An empirical study on downstream workarounds for cross-project bugs

Hui Ding Wanwangying Ma Lin Chen Yuming Zhou Baowen Xu State Key Laboratory for Novel Software Technology Nanjing University, China dinghui85@gmail.com, wwyma@smail.nju.edu.cn, {lchen, zhouyuming, bwxu}@nju.edu.cn

Abstract—GitHub has fostered complicated and enormous software ecosystems, in which projects depend on and co-evolve with each other. An error in an upstream project may affect its downstream projects through inter-dependencies, forming cross-project bugs. Though the upstream developers should fix the bugs on their side, proposing a workaround, i.e., a temporary solution in the downstream project is a common practice for the downstream developers. In this study, we empirically investigated the characteristics of downstream workarounds in the scientific Python ecosystem. Combining the statistical comparisons and manual inspection, we have the following three main findings. First, in general, the workarounds and the corresponding upstream fixes are significantly different in code size and code structure. Second, there are three kinds of cross-project bugs that the downstream developers usually work around. Last, four types of common patterns are identified from the investigated workarounds. The findings of this study lead to better understanding of cross-project bugs and the practices of developers in software ecosystems.

Keywords—GitHub ecosystems; cross-project bugs; workarounds; practices

I. INTRODUCTION

Benefiting from the social coding capabilities of GitHub, software development on GitHub has evolved beyond a single project into socio-technical ecosystems [1]. Projects rely on the infrastructure or functional components provided by other projects, forming complex inter-project dependencies. In this way, some bugs in the upstream projects may affect their downstream projects through the dependencies. This phenomenon was confirmed by Ma et al. [2]. In their study, they investigated cross-project correlated bugs, i.e., causally related bugs reported to different projects in scientific Python ecosystem on GitHub, focusing on how developers coordinate to triage and fix this kind of bugs.

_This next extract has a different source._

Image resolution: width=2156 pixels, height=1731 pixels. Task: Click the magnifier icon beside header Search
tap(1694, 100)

In the context of cross-project bugs, it is no doubt that the upstream project where the bug roots should provide a radical cure. However, the affected downstream projects usually offer a workaround, i.e., a temporary solution locally to bypass the upstream error. Ma et al. posted a questionnaire in which they asked what the downstream developers usually did to deal with cross-project bugs. The result indicated that 89.3% of the respondents chose to propose a temporary workaround, which was proven to be the most common practice [2].

Workarounds are important in two folded [2]. First, it can be used to avoid the long-lasting impact of an upstream bug. A workaround must be implemented if the upstream team is not willing or able to fix the bug quickly, and it allows the downstream project to temporarily suppress the upstream bug. Second, adding a workaround for an upstream bug enables the downstream project to support buggy upstream version without affecting the end users. As many users may still use an old version of the upstream project, the downstream developers cannot rely on a fix in the next upstream release. Therefore, the downstream developers have to work around bugs regardless of whether they have been already fixed upstream.

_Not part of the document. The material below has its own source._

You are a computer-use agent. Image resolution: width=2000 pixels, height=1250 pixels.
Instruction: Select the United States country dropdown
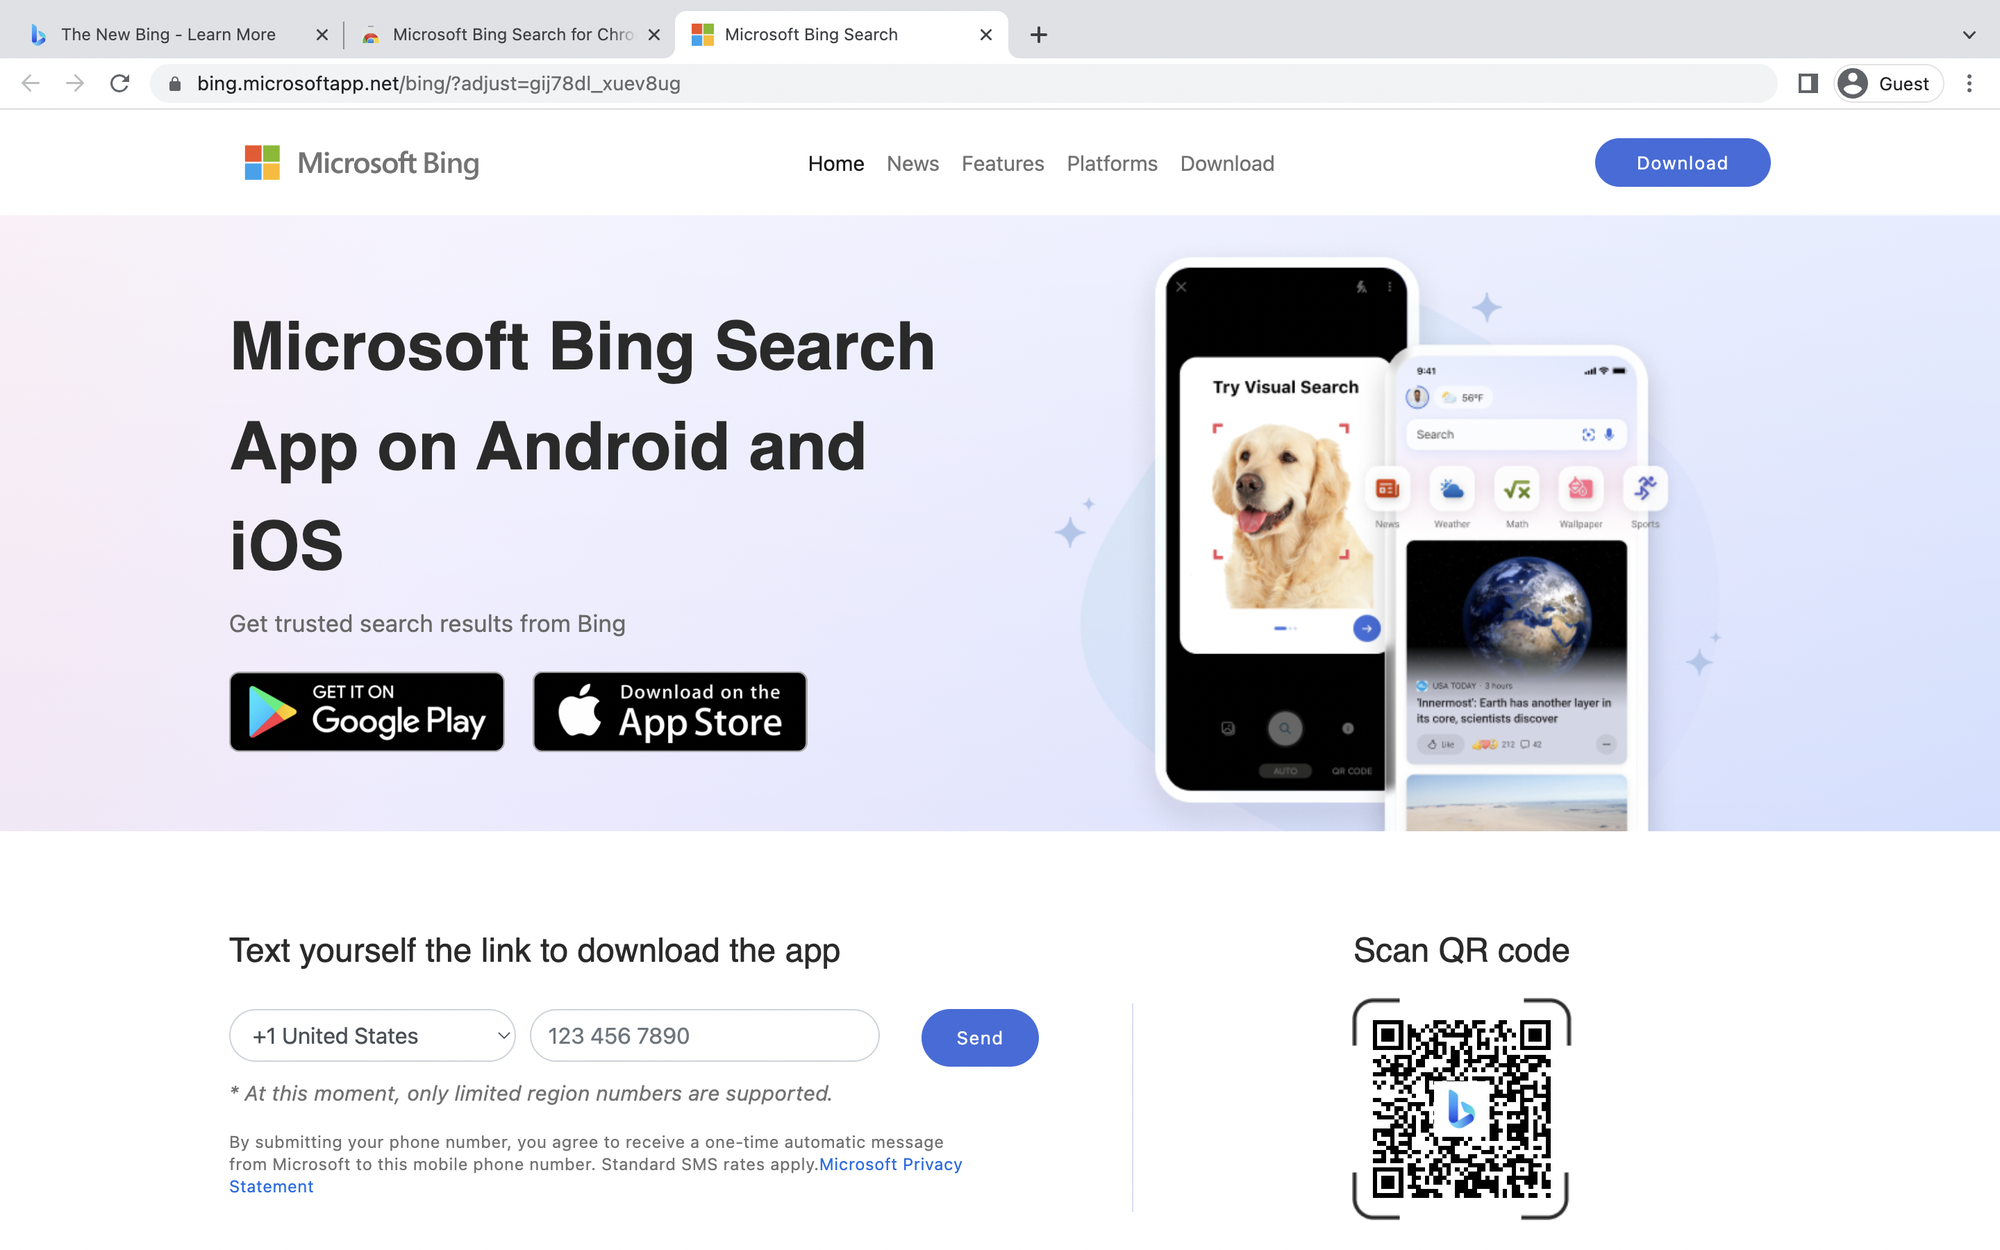pyautogui.click(x=371, y=1035)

Despite the wide use and importance of the workarounds for cross-project bugs, little work has paid attention on this issue. Studying the workaround will help to understand not only the fixing process of cross-project bugs, but also the coordination between projects in a software ecosystem. Therefore, we conduct this study to investigate the characteristics of the downstream workarounds in the context of cross-project bugs.

We base our study on scientific Python ecosystem on GitHub. For a cross-project bug, we refer to the patch injected into the buggy upstream project as the upstream fix, while the temporary solution provided for the affected downstream project as the downstream workaround. We make an investigation of the workarounds from three aspects. First, we compare the code size and design of the workarounds with those of the corresponding upstream fixes. Second, we inspect whether the cross-project bugs that were worked around in downstream projects have something in common. Third, we investigate whether software practitioners developed the workarounds in some common ways.

The main contributions of this study is as follows. First, we extract 60 downstream workarounds in the scientific Python ecosystem. Second, we identify three kinds of cross-project bugs that the downstream developers usually work around. Third, we summarize four common workaround patterns. Last, we provide several design requirements for the workaround supporting tools.

The rest of the paper is organized as follows. Section II describes related work. Section III presents our research methodology, and Section IV shows our empirical results. We propose further discussions on our findings in Section V, and II. RELATED WORK

A. Cross-project Bugs

As the development of software ecosystems, more and more cross-project bugs appear and attract the attention of an increasing number of researchers.

Some existing studies showed that cross-project bugs brought many troubles to ecosystem developers. Decan et al. [3] reported that the developers in R ecosystems felt it more and more of a pain if the upstream packages broke. Adams et al. [4] indicated that the core activity of integration for open source distributions was synchronizing the newer upstream version. To avoid the cross-project bugs, developers had to pay great attention on the synchronizing process. Bavota et al. [5] found that the upstream upgrade would have strong effects on downstream projects when there were general dependencies between them. Their study showed that a large amount of downstream code had to be modified when the upstream project changed if the downstream project depended on the upstream framework or general services. In that case, the upstream bugs would leave a wide impact on the downstream projects.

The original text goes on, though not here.